If you've watched with envy as the internet fills up with endless photo galleries of abandoned buildings in Detroit, perhaps now is your time to get in on the action: for the low, low price of only $45, you can buy a ticket and take locally-run "tours of abandoned factories, churches and schools." A Detroit ruin tour takes 3 hours, and taps into your inner J.M.W. Turner.
Reporting on one such tour, the Los Angeles Times described a kind of Urban Exploration Lite™:
Led by tour guide Jesse Welter, [attendees] crawled on their hands and knees to peek inside a train station closed long ago; they squeezed through a gap in a fence to climb the stairs of what was once a luxury high-rise; they ducked under crumbling doorways to see a forgotten ballroom where the Who held its first U.S. concert.
The paper adds, however, that "it's not legal, per se, to enter these buildings. Police will give $225 tickets for trespassing if people enter schools, Welter says, but have otherwise told him they don't mind him going into other buildings."
And there are a lot of "other buildings." After all, the numbers are not good for Detroit, as the city has reached the astonishing point where nearly 85% of the city has "experienced population decline," the Times points out.
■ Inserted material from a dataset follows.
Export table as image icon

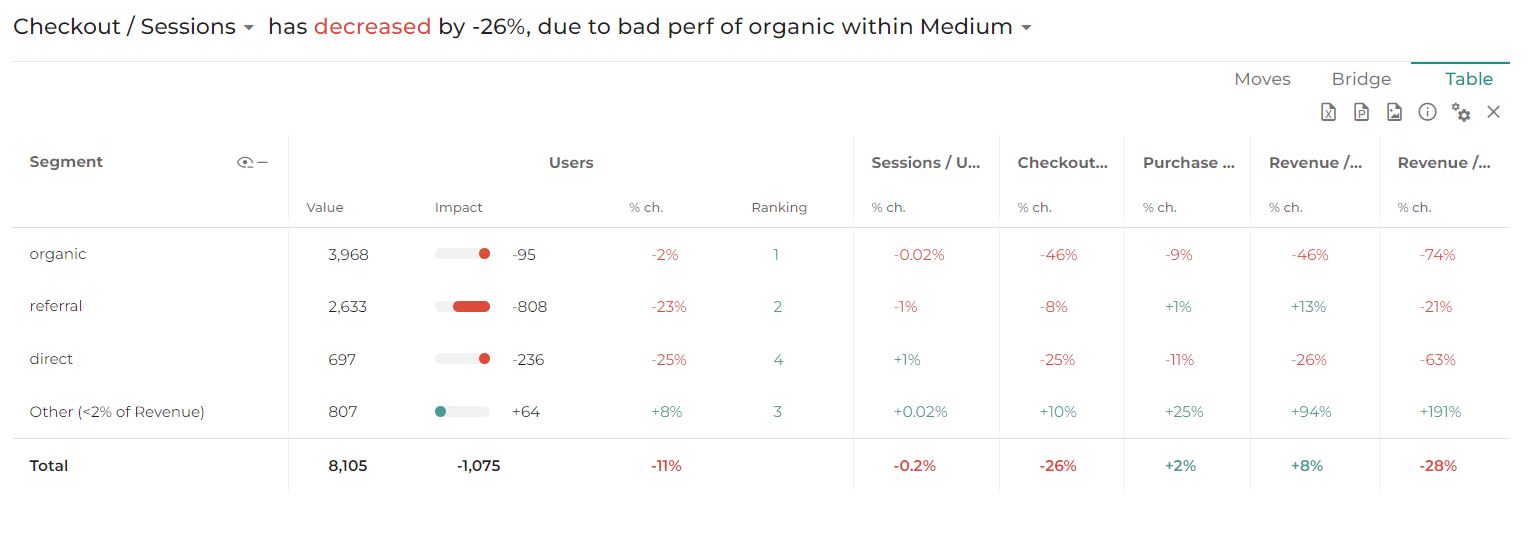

This doesn't mean that 85% of the city is empty, but it does mean that the receding tide of residents—not to mention the city's already well-publicized financial difficulties—have led to its surreal shell-like existence, with once grand houses now surrounded by resurgent meadowlands and whole streets seemingly consumed by trees.
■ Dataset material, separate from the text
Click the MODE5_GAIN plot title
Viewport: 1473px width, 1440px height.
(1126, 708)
The over-riding puzzle remains of what exactly to do. Indeed, Detroit and New Orleans both have become the heavily patronized cause du jour for many self-styled urban theorists seeking a target for their spatial plans and socio-utopian aspirations. Should we give away houses for writers to help revitalize neighborhoods? Should we ask residents what they want to do before they die? Should we turn Detroit into the world's largest urban farm?